Some will also have a habit of walking with their arms lifted up, and/or have a tendency to flap their hands. Tongue thrusting is another symptom that some patients will experience. Seizures, in particular, can be a sign of a serious problem and should encourage you to speak with a doctor as soon as you are able to.
8. Risk Factors
Angelman syndrome is, thankfully, a very rare condition. Indeed, it is thought to affect only around 1 in every 12,000 to 20,000 people. It is difficult to be sure just how common it really is, however, because in many cases it will go undiagnosed.
We are not sure why the genetic errors occur and we have not yet been able to identify any triggers for the condition. In most cases, there is no history of the condition in the family. However, having family members with the condition can increase somebody’s chance of getting it slightly as it can be inherited in a small number of cases.
9. Complications
People with Angelman syndrome will usually need support throughout their lives. Still, the various complications that might be experienced will vary from patient to patient. Some of the symptoms are likely to improve with the patient’s age. An ability to speak only a few words, if any, and mental retardation means the patient will always likely be dependent.
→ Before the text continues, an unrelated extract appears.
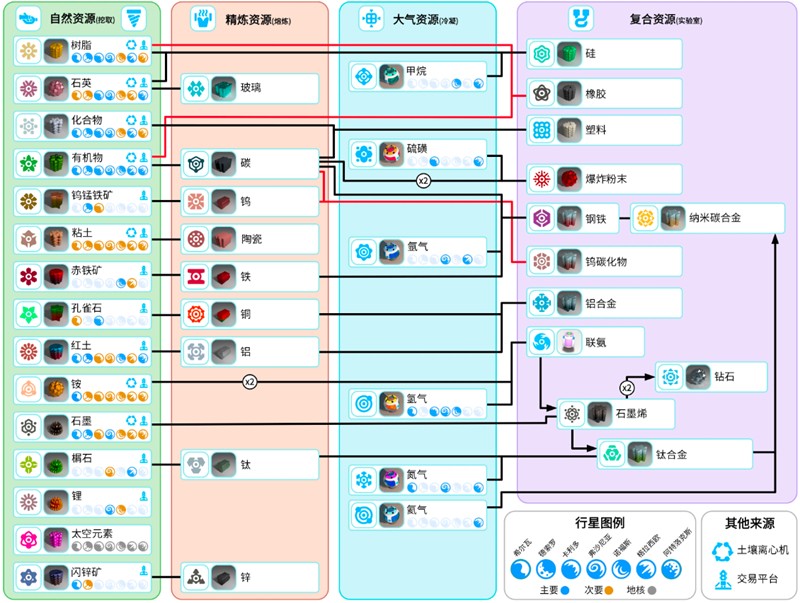Open the 精炼资源 refined resources header

246,18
Sleep disorders can make life particularly difficult for the patient and their careers. Some patients might also have difficulty feeding, while some older children will have a large appetite, potentially leading to obesity. Scoliosis is another condition that some patients will develop with age.
10. Treatment
There is no known cure for Angelman syndrome yet. However, some people believe it is one of the more likely genetic disorders to be cured at some point. For now, at least, treatment focuses on the patient’s symptoms to make life easier for the patient and for the people caring for them.
Therapy can be very useful in helping to enhance the patient’s attention span and become less hyperactive. Therapy may also help them with physical movements, and can also help them to communicate with other people. Medication may be prescribed to help with sleeping disorders and to help prevent seizures.